**STATED GOAL**
Retype the following records exactly, every line as it appears.

**RAW DATA**
== == ==

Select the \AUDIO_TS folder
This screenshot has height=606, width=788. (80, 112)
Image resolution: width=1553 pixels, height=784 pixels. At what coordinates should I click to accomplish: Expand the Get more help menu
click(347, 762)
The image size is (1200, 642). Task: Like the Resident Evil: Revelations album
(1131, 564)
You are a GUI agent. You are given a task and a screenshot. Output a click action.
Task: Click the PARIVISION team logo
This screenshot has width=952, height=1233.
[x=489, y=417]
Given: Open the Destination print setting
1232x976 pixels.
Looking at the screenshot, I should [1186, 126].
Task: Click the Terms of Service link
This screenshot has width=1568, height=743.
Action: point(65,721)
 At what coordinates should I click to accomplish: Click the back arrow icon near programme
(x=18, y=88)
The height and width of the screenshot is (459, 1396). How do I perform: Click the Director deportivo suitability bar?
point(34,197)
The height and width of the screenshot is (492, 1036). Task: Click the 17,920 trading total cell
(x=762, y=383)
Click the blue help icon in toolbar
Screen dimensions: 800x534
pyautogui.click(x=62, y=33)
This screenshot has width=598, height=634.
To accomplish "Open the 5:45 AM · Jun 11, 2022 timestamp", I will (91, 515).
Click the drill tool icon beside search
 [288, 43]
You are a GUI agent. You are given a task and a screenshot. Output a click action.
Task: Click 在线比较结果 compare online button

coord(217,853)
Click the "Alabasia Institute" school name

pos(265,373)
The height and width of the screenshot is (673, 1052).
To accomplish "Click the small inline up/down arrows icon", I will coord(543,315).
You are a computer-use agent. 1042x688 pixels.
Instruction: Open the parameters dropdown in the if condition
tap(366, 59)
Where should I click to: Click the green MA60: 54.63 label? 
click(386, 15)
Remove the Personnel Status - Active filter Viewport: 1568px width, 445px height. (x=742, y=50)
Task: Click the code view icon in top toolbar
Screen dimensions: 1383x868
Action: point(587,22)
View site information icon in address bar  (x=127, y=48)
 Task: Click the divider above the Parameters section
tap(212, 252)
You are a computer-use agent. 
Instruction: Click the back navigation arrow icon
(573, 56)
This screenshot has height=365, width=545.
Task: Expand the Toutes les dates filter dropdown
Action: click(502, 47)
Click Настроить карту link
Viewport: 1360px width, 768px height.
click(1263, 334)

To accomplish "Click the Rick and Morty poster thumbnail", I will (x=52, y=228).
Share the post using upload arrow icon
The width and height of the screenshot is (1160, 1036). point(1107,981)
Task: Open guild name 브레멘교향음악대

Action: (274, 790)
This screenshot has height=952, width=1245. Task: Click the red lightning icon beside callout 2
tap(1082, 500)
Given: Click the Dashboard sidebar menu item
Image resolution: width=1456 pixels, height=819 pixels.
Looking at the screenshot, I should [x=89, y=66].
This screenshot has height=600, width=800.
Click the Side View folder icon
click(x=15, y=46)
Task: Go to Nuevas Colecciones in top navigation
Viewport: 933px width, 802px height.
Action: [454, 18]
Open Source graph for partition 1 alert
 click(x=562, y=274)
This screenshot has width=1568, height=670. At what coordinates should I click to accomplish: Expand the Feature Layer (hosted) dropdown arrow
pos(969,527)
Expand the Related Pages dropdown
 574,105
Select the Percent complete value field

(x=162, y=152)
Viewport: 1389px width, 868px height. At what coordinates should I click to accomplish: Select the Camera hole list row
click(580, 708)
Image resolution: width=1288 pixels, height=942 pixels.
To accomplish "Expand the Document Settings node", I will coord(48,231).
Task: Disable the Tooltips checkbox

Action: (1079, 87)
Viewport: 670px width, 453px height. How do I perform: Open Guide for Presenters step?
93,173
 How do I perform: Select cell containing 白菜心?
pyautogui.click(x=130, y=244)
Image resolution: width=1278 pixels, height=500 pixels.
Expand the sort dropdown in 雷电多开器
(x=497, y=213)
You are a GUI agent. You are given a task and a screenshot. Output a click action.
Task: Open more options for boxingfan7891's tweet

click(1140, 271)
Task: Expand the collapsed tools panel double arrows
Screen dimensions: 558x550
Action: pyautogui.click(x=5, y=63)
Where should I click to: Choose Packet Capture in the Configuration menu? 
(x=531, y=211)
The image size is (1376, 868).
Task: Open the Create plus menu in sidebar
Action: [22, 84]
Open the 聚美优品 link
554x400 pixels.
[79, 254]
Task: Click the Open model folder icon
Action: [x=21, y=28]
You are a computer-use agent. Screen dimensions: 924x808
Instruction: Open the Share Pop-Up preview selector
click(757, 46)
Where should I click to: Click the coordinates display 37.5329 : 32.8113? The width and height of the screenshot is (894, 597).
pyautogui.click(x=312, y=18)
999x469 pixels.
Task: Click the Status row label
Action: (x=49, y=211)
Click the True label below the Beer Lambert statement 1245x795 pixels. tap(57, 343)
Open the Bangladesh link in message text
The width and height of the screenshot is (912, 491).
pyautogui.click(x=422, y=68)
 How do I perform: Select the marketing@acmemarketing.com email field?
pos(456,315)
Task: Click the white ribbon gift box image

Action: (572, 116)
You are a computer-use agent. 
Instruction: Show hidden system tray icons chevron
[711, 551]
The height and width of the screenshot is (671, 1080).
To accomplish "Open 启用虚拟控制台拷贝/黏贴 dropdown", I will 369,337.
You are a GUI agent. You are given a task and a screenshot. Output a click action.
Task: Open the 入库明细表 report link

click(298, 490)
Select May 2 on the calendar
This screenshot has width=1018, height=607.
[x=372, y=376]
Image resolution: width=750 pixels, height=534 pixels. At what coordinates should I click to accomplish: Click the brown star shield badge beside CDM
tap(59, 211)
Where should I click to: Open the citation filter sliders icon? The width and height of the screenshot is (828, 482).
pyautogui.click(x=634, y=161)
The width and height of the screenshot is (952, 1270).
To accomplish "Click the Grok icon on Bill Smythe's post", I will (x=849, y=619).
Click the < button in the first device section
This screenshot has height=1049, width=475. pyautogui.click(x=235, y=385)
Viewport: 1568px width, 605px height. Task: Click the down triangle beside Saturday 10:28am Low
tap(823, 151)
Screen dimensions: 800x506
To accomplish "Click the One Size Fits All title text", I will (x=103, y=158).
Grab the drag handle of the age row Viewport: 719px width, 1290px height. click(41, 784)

== == ==

**EXERCISE SOLUTION**
Select the \AUDIO_TS folder
This screenshot has height=606, width=788. (80, 112)
Image resolution: width=1553 pixels, height=784 pixels. At what coordinates should I click to accomplish: Expand the Get more help menu
click(347, 762)
The image size is (1200, 642). Task: Like the Resident Evil: Revelations album
(1131, 564)
You are a GUI agent. You are given a task and a screenshot. Output a click action.
Task: Click the PARIVISION team logo
This screenshot has width=952, height=1233.
[x=489, y=417]
Given: Open the Destination print setting
1232x976 pixels.
Looking at the screenshot, I should [1186, 126].
Task: Click the Terms of Service link
This screenshot has width=1568, height=743.
Action: point(65,721)
 At what coordinates should I click to accomplish: Click the back arrow icon near programme
(x=18, y=88)
The height and width of the screenshot is (459, 1396). How do I perform: Click the Director deportivo suitability bar?
point(34,197)
The height and width of the screenshot is (492, 1036). Task: Click the 17,920 trading total cell
(x=762, y=383)
Click the blue help icon in toolbar
Screen dimensions: 800x534
pyautogui.click(x=62, y=33)
This screenshot has width=598, height=634.
To accomplish "Open the 5:45 AM · Jun 11, 2022 timestamp", I will (91, 515).
Click the drill tool icon beside search
 [288, 43]
You are a GUI agent. You are given a task and a screenshot. Output a click action.
Task: Click 在线比较结果 compare online button

coord(217,853)
Click the "Alabasia Institute" school name

pos(265,373)
The height and width of the screenshot is (673, 1052).
To accomplish "Click the small inline up/down arrows icon", I will coord(543,315).
You are a computer-use agent. 1042x688 pixels.
Instruction: Open the parameters dropdown in the if condition
tap(366, 59)
Where should I click to: Click the green MA60: 54.63 label? 
click(386, 15)
Remove the Personnel Status - Active filter Viewport: 1568px width, 445px height. (x=742, y=50)
Task: Click the code view icon in top toolbar
Screen dimensions: 1383x868
Action: point(587,22)
View site information icon in address bar  (x=127, y=48)
 Task: Click the divider above the Parameters section
tap(212, 252)
You are a computer-use agent. 
Instruction: Click the back navigation arrow icon
(573, 56)
This screenshot has height=365, width=545.
Task: Expand the Toutes les dates filter dropdown
Action: click(502, 47)
Click Настроить карту link
Viewport: 1360px width, 768px height.
click(1263, 334)

To accomplish "Click the Rick and Morty poster thumbnail", I will (x=52, y=228).
Share the post using upload arrow icon
The width and height of the screenshot is (1160, 1036). point(1107,981)
Task: Open guild name 브레멘교향음악대

Action: (274, 790)
This screenshot has height=952, width=1245. Task: Click the red lightning icon beside callout 2
tap(1082, 500)
Given: Click the Dashboard sidebar menu item
Image resolution: width=1456 pixels, height=819 pixels.
Looking at the screenshot, I should [x=89, y=66].
This screenshot has height=600, width=800.
Click the Side View folder icon
click(x=15, y=46)
Task: Go to Nuevas Colecciones in top navigation
Viewport: 933px width, 802px height.
Action: [454, 18]
Open Source graph for partition 1 alert
 click(x=562, y=274)
This screenshot has width=1568, height=670. At what coordinates should I click to accomplish: Expand the Feature Layer (hosted) dropdown arrow
pos(969,527)
Expand the Related Pages dropdown
 574,105
Select the Percent complete value field

(x=162, y=152)
Viewport: 1389px width, 868px height. At what coordinates should I click to accomplish: Select the Camera hole list row
click(580, 708)
Image resolution: width=1288 pixels, height=942 pixels.
To accomplish "Expand the Document Settings node", I will coord(48,231).
Task: Disable the Tooltips checkbox

Action: (1079, 87)
Viewport: 670px width, 453px height. How do I perform: Open Guide for Presenters step?
93,173
 How do I perform: Select cell containing 白菜心?
pyautogui.click(x=130, y=244)
Image resolution: width=1278 pixels, height=500 pixels.
Expand the sort dropdown in 雷电多开器
(x=497, y=213)
You are a GUI agent. You are given a task and a screenshot. Output a click action.
Task: Open more options for boxingfan7891's tweet

click(1140, 271)
Task: Expand the collapsed tools panel double arrows
Screen dimensions: 558x550
Action: pyautogui.click(x=5, y=63)
Where should I click to: Choose Packet Capture in the Configuration menu? 
(x=531, y=211)
The image size is (1376, 868).
Task: Open the Create plus menu in sidebar
Action: [22, 84]
Open the 聚美优品 link
554x400 pixels.
[79, 254]
Task: Click the Open model folder icon
Action: [x=21, y=28]
You are a computer-use agent. Screen dimensions: 924x808
Instruction: Open the Share Pop-Up preview selector
click(757, 46)
Where should I click to: Click the coordinates display 37.5329 : 32.8113? The width and height of the screenshot is (894, 597).
pyautogui.click(x=312, y=18)
999x469 pixels.
Task: Click the Status row label
Action: (x=49, y=211)
Click the True label below the Beer Lambert statement 1245x795 pixels. tap(57, 343)
Open the Bangladesh link in message text
The width and height of the screenshot is (912, 491).
pyautogui.click(x=422, y=68)
 How do I perform: Select the marketing@acmemarketing.com email field?
pos(456,315)
Task: Click the white ribbon gift box image

Action: (572, 116)
You are a computer-use agent. 
Instruction: Show hidden system tray icons chevron
[711, 551]
The height and width of the screenshot is (671, 1080).
To accomplish "Open 启用虚拟控制台拷贝/黏贴 dropdown", I will 369,337.
You are a GUI agent. You are given a task and a screenshot. Output a click action.
Task: Open the 入库明细表 report link

click(298, 490)
Select May 2 on the calendar
This screenshot has width=1018, height=607.
[x=372, y=376]
Image resolution: width=750 pixels, height=534 pixels. At what coordinates should I click to accomplish: Click the brown star shield badge beside CDM
tap(59, 211)
Where should I click to: Open the citation filter sliders icon? The width and height of the screenshot is (828, 482).
pyautogui.click(x=634, y=161)
The width and height of the screenshot is (952, 1270).
To accomplish "Click the Grok icon on Bill Smythe's post", I will (x=849, y=619).
Click the < button in the first device section
This screenshot has height=1049, width=475. pyautogui.click(x=235, y=385)
Viewport: 1568px width, 605px height. Task: Click the down triangle beside Saturday 10:28am Low
tap(823, 151)
Screen dimensions: 800x506
To accomplish "Click the One Size Fits All title text", I will (x=103, y=158).
Grab the drag handle of the age row Viewport: 719px width, 1290px height. click(41, 784)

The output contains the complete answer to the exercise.